My rating: 10/10
In the early years of the 20th Century, Caroline Smith lives the quiet life of a dutiful middle class daughter with her widowed mother. Walks on the Common, occasional tea parties and church bazaars, helping with the housekeeping and pursuing quiet amusements; such is her life. Occasionally Caroline muses about her place in the world, and wistfully thinks of what her future may hold, but all in all she is of an accepting nature.
Caroline’s one weakness is gardens; on her strolls with her mother she peers through gates and quietly and deeply absorbs what she sees. We pick up Caroline’s story during her seventeenth year, as she takes possession of her first garden; the abandoned wilderness of an empty estate house. Caroline finds a secret way in, and there in the garden she has her first innocent encounter with romance.
Time moves on, and that first garden is lost to Caroline, but after some secret mourning she accepts it as something that must be. She marries a good (though not romantic) man, has two children, and does her duty in all of her relationships even though they are not always what she’d hoped for. The second garden, very different from the first, is a balm to Caroline’s sometimes troubled soul, and is the backdrop of her early wifehood and motherhood, darkly overshadowed by the Great War.
Circumstances change for the better; Caroline is presented with a chance at a new life and a rise in her social position; she gracefully takes it all in stride, though she quietly remains the same thoughtful, uncomplaining soul. Her third garden is one in which a didactic gardener holds sway; Caroline secretly mourns her new distance from physical contact and a real relationship with the plants and the soil, but she does the correct thing as always and goes forward into this newer, more luxurious world as staunchly as she faced adversity in her younger days.
The fourth garden is the one Caroline creates for herself when her situation again changes; though the smallest and most makeshift, it is perhaps the most satisfying. Life has come full circle, and there is a strong sense of the fitness of things.
This is a gentle but not sentimental book; Margery Sharp keeps it crisp and interesting by allowing us to hear the ongoing commentary of Caroline’s innermost thoughts. Though I continually call Caroline gentle and accepting (and rightly so), she is also keenly perceptive of both her own and others’ motivations and reactions; her inner voice is wry and quietly witty. We are therefore thoroughly on her side as she copes with difficult social situations, troublesome relationships, a well-meaning but emotionally distant husband, and confusingly complex and progressively minded (but by-and-large loving) children.
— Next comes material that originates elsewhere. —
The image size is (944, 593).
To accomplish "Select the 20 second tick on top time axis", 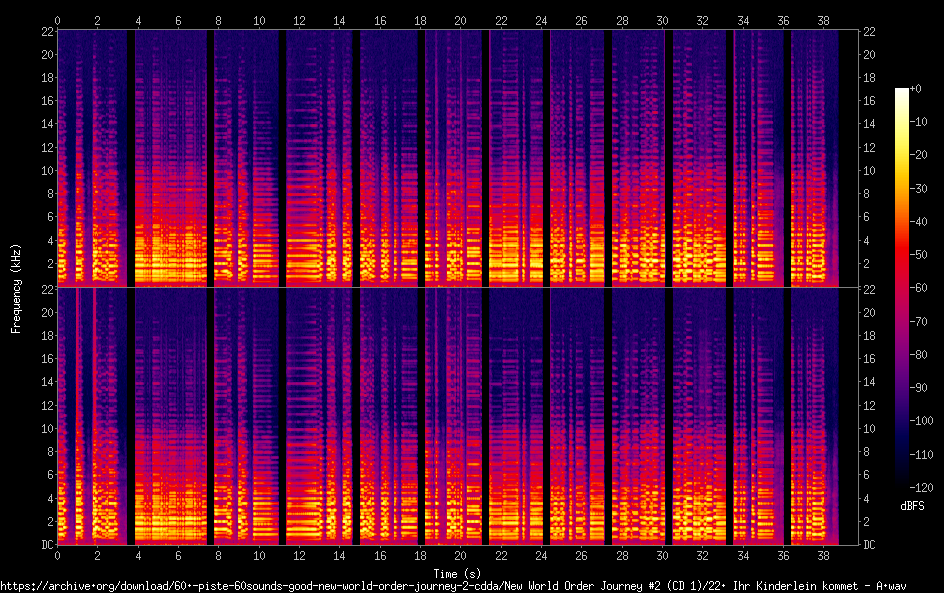I will [x=460, y=20].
Not as full of parody as some of Margery Sharp’s works, Four Gardens is a touch more serious and thought-provoking. Beautifully written; often very funny; occasionally very poignant. By the end, the story has become something of a celebration of the quiet satisfaction of dealing well with the not always exciting commonplace life one is dealt by fate, keeping one’s head up, and carrying on.
Very highly recommended.
Updated to add a contemporary review I have just discovered, from the New York Times Saturday Review of Books, February 1, 1936
FOUR GARDENS. Margery Sharp. Putnams. 1935. $2.50.
There is refreshment in this book of Margery Sharp’s, a cool sanity that is infinitely restful. She has by nature something of the Jane Austen touch, springing from a detached, quiet power of observation, a delicious, satirical way of relishing affectation, and a respect for sensible, genuine people.
It is a quiet book, the life-story of a woman to whom very little ever happens, a woman as undistinguished as her name of Caroline Smith. But it is a pleasure to read about her and her great good sense; she is lovable in her simplicity, and because of the gentle, irrepressible spark of humor that she possesses. But for all her simplicity she has maturity and wisdom. There is a note of high comedy, rare enough in these days, in the deftness with which she copes with her two ultra-modem children.
All the details are so right and neat, the shades of social difference in the little English town where Caroline lives shown to such nicety, the varying relationships between people set forth with so much exactness and delicacy, that the book makes delightful reading.
Note: Four Gardens may be a bit hard to come across, as it was published early in Margery Sharp’s long career and was eclipsed by her later, much more highly publicised works. A few copies show up on AbeBooks, but be prepared to pay a premium price, $40 into the hundreds, for a hardcover in good condition. There appears to have been at least one reissue in paperback in the 1960s, so there should be reasonably priced editions out there in the used book world for a patient collector to track down.